Anna Diehl #fundie 924jeremiah.wordpress.com
Christians tend to get very uncomfortable when unbelievers blame God for bringing tragedy into their lives. Suppose your unsaved neighbor has his daughter killed in a hit and run and the man falls into seething anger towards God, cussing Him out and reaming you out for trying to tell him God is good. Is his theology amiss for accusing God of murdering his child? Not at all. God DID murder the girl and He makes no apologies for doing so. Why then do we Christians start feeling sick to the stomach and make bumbling efforts to try and redirect the man’s anger elsewhere? Do we think it will help the man’s soul to deny God’s sovereign rule over this world? Are we being good witnesses for the Lord by arguing that sin and Satan snuck behind His holy back and did something He hates? This is ridiculous theology, yet over and over I’ve heard Christians try and talk the grieving unsaved out of assigning any responsibility to God for what happens to them.

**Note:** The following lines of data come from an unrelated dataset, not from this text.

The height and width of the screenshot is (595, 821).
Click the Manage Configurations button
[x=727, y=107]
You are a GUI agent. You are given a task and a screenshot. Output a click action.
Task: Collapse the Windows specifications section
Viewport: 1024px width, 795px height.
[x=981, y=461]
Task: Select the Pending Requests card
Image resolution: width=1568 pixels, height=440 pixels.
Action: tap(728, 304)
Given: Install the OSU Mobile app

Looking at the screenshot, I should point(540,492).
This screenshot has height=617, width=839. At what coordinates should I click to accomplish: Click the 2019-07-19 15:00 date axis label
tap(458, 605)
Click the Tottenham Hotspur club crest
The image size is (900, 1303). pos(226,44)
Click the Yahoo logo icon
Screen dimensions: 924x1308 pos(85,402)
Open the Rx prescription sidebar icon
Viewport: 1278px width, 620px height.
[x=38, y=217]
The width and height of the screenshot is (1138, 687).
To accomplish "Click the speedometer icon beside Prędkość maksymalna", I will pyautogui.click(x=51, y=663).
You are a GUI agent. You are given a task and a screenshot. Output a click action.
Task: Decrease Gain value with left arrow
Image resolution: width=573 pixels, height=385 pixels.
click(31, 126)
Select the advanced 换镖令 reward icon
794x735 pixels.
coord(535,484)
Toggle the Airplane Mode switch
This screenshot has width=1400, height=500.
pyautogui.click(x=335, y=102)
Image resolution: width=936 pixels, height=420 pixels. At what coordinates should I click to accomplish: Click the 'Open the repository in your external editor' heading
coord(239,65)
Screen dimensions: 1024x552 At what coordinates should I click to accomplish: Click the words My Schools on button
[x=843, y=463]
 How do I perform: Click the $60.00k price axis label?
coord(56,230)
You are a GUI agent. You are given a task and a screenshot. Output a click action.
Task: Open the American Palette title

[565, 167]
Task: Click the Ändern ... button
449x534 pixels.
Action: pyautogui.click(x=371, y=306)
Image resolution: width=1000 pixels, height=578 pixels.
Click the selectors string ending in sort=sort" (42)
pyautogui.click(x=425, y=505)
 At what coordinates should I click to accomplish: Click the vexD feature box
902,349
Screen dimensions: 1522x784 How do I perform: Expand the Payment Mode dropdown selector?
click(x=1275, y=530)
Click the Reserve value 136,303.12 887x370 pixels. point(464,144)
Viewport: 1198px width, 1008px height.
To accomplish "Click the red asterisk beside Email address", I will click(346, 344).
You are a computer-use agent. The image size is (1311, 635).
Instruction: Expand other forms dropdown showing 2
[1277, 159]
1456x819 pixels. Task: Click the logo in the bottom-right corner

We can hardly help people know our God when we don’t even know Him ourselves. In Isaiah 45:7, God says “The One forming light and creating darkness, causing well-being and creating calamity; I am the Lord who does all these.” Clearly God does not find it insulting to be blamed for something He did, in fact He has always made it clear that He’s the One ultimately responsible for all the suffering in this world. Sin itself couldn’t have occurred without God setting up that one special tree in the garden and giving Satan free access to Eve. We Christians need to stop being so threatened by this notion that God is sovereign over all, and we really need to stop talking unsaved souls out of their good instincts.
It is very correct to fully acknowledge God’s involvement when something terrible happens to us, and if He’s involved, He’s the One we should be directing our emotions at. Encouraging people to redirect their anger away from God is like teaching the wife of an adulterous husband to go have it out with his lover instead of confronting the real source of the problem. Such triangulation is a common practice among humans who are trying to cling to denial and preserve the illusion of something they know no longer exists. We Christians have a long history of clinging to the illusion of a God who never gets His hands dirty with pain and suffering—this is a fantasy which the Bible completely disproves, yet we cling to it anyway. God declares that He creates calamity—how much clearer can He be?